== DIRECTIVE ==
Pick up the essay on the 10-day filing window for hedge fund activists after its final sentence and continue it.
* START PASSAGE TO READ *
Ten Days for Trading

Ten Days for Trading

Ryan Flugum /

10 days for trading

By this clearly stated policy, how is it possible that you selected your elderly 78-year old mom to serve on the Company’s Board of Directors and as a full-time employee providing employee and unitholder services? We further wonder under what theory of corporate governance does one’s mom sit on a Company board. Should you be found derelict in the performance of your executive duties, as we believe is the case, we do not believe your mom is the right person to fire you from your job. We are concerned that you have placed your greed and desire to supplement your family income — through the director’s fees of $27,000 and your mom’s $199,000 base salary — ahead of the interests of unitholders. We insist that your mom resign immediately from the Company’s board of directors. 

Daniel Loeb – Letter to Star Gas Inc., 2005


Hedge fund activists go to great lengths pleading their case for why firms that they recently invested in require an overhaul. Nothing is off-limits — not even relatives of corporate managers. After taking a significant ownership stake in the firm, hedge fund activists initiate these public campaigns to rally support among fellow shareholders. The activist’s intent is to invoke substantial change to the management or operations of the firm that ultimately results in a greater share price. These public campaigns are expensive for the activist and gathering shareholder support is critical for the profitability of their investment in the firm. Frequently, activists look to push out existing management and have their hand-picked individuals elected to the firm’s board. Such an outcome requires the voting support of fellow shareholders. 

Though public shaming of corporate managers is arguably more entertaining and attention grabbing, the current regulations around activism and stock ownership give activists the opportunity to use other opaque tactics to drum up shareholder support. In particular, the Securities and Exchange Commission (SEC) mandates that any individual who acquires beneficial ownership of more than five percent in a firm, a threshold traditionally met by hedge fund activists, has 10 days to file a Schedule 13D or 13G with the SEC. This 10-day window begins on the day in which the 5% threshold is surpassed. Unless you are Elon Musk, these guidelines are regularly followed, given the litigation threat posed by the targeted firm and the SEC. However, the current regulation provides no clarity on what can occur during the 10 full days, let alone any explanation for why exactly 10 days are so critical.
 Cumulative Target Firm Stock Return

At first glance, it may seem this 10-day window is insignificant. Yet, advanced notice of an upcoming 13D filing by a reputable hedge fund activist can be immensely valuable. In figure one, I plot the cumulative return investors could achieve if they were able to buy the target firm’s stock price in advance of an activist 13D filing for the respective firm. Specifically, I collect 4,341 13D filings over the years 1994 to 2020 from 590 unique activists. I then assemble the collection of stocks of the target firm from each respective 13D filing. As shown in the figure, investors achieve very little return if they were to buy the target firm’s stock price 20 days before (i.e., day -20) the 13D filing announcement and hold this stock until one day before (i.e., day -1). However, if this investor continued to hold the stock through the announcement and for the subsequent 20 days, this investor would achieve a return of roughly 5.2%, on average. This is a sizeable return for a relatively short holding period, making this information valuable to have in advance.
* END PASSAGE TO READ *
* START DATA PROVIDED *
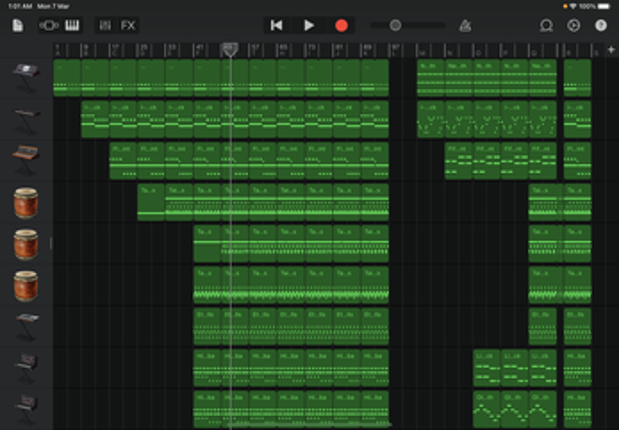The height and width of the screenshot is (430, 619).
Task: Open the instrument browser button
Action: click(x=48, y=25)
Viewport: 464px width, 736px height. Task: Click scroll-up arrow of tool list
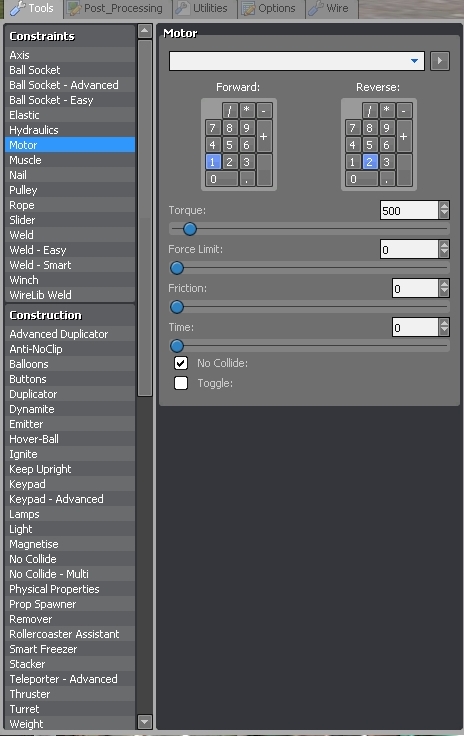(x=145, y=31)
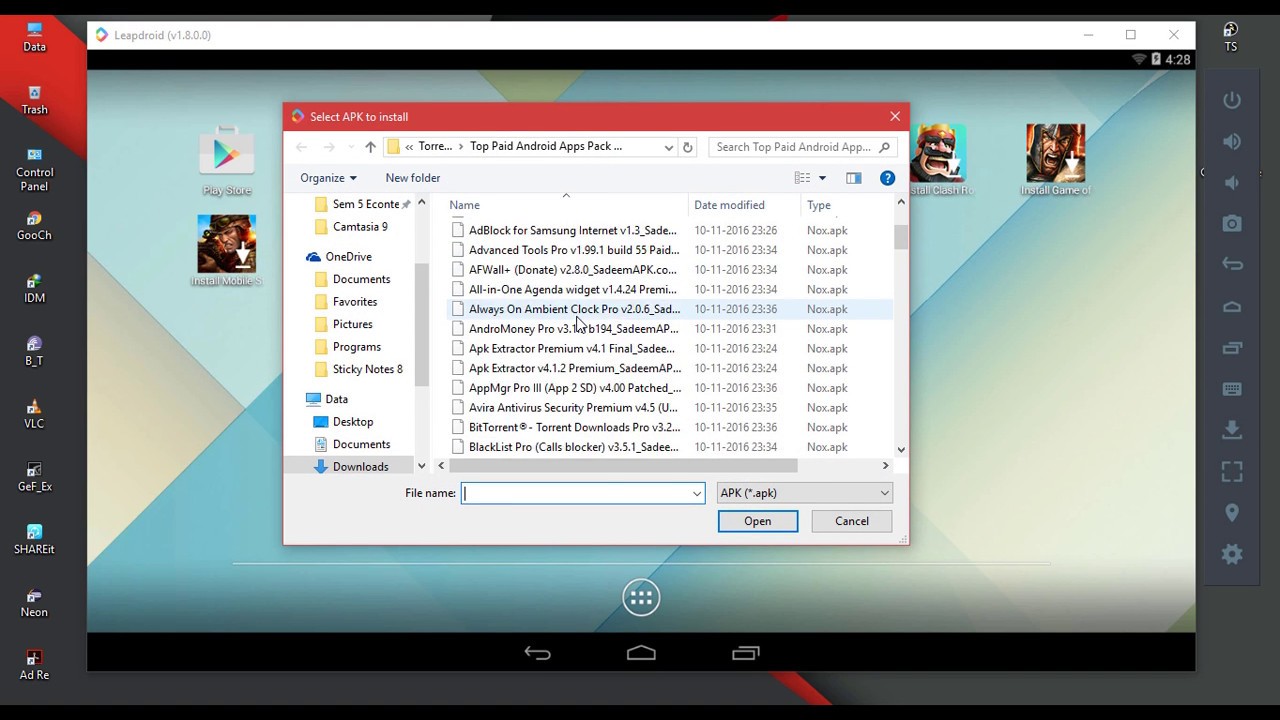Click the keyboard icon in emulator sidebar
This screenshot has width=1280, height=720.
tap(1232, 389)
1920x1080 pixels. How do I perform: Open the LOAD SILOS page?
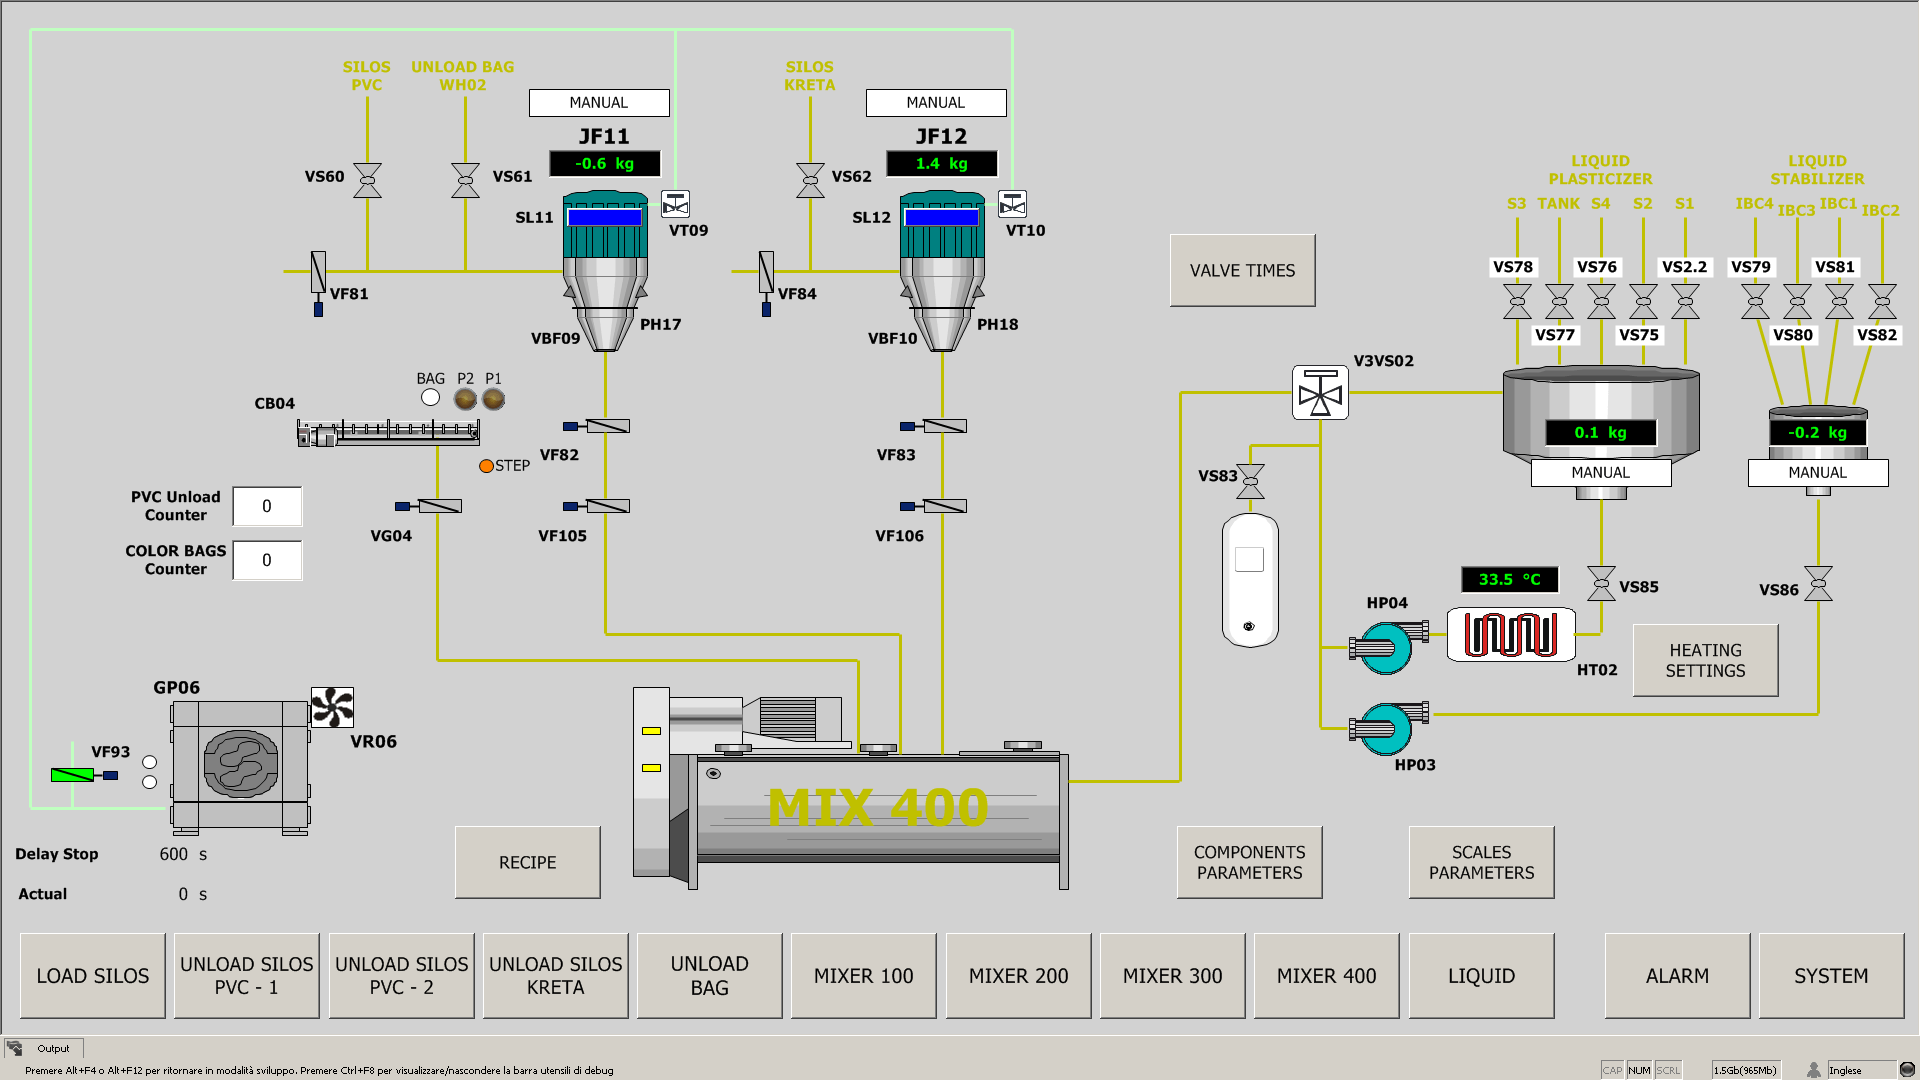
* END DATA PROVIDED *
== EXERCISE RESPONSE ==
Given the value of advance notice of a 13D, one must ask, are activists selectively disclosing their ensuing campaign plans before they formally file their 13D with the SEC? By activists sharing this Information before it is released publicly, they could use the stock price jump at the announcement as a reward for voting support during the campaign. In recent joint work with Matthew Souther and Choonsik Lee, forthcoming in the Journal of Financial and Quantitative Analysis, we use Internet Proxy (IP) data of institutional investors to identify “suspicious” access of target firm financial statements immediately before the public announcement of a hedge fund activist’s 13D filings. Although relatively infrequent, the connections we identify between various institutional investors and specific hedge fund activists suggest a pattern of shared information in the days leading up to the activist’s 13D filing. Furthermore, we find that hedge fund activist campaigns associated with suspicious connections perform better and have greater support from shareholders during the campaign. That is, activists of these campaigns are more likely to win their proxy contest, ultimately getting their candidates elected to the board of directors. Such evidence is exactly consistent with activists sharing the ensuing 13D plans with a select group of institutional investors, trading the 13D announcement return for voting support later on in the campaign.

One might give the proverbial “so what” to this finding. After all, the 13D filing guidelines set forth by the SEC makes no mention of whether an investor can share anticipated plans of a 13D in the 10-day filing period. Yet this information is clearly non-public and the announcement returns in Figure 1 suggest the information is indeed material. Additionally, the 10-day window has drawn the ire of senators and SEC regulators. In 2016, Wisconsin Senator Tammy Baldwin proposed The Brokaw Act, a piece of legislation brought about by hedge fund activist Starboard Value’s campaign against the Wausau Paper Company. This campaign was associated with the closing of a Wausau paper mill that happened to be the primary employer in the town of Brokaw, Wisconsin, and whose closure decimated the local economy. The bill proposed changes to 13D requirements, including giving the SEC more authority in determining whether investors collaborated as a group and shortening the days with which an activist has to file their form 13D to less than 10. The Act has thus far remained unpassed and has struggled to gain traction, partially due to the absence of empirical evidence of collaborative efforts between investors.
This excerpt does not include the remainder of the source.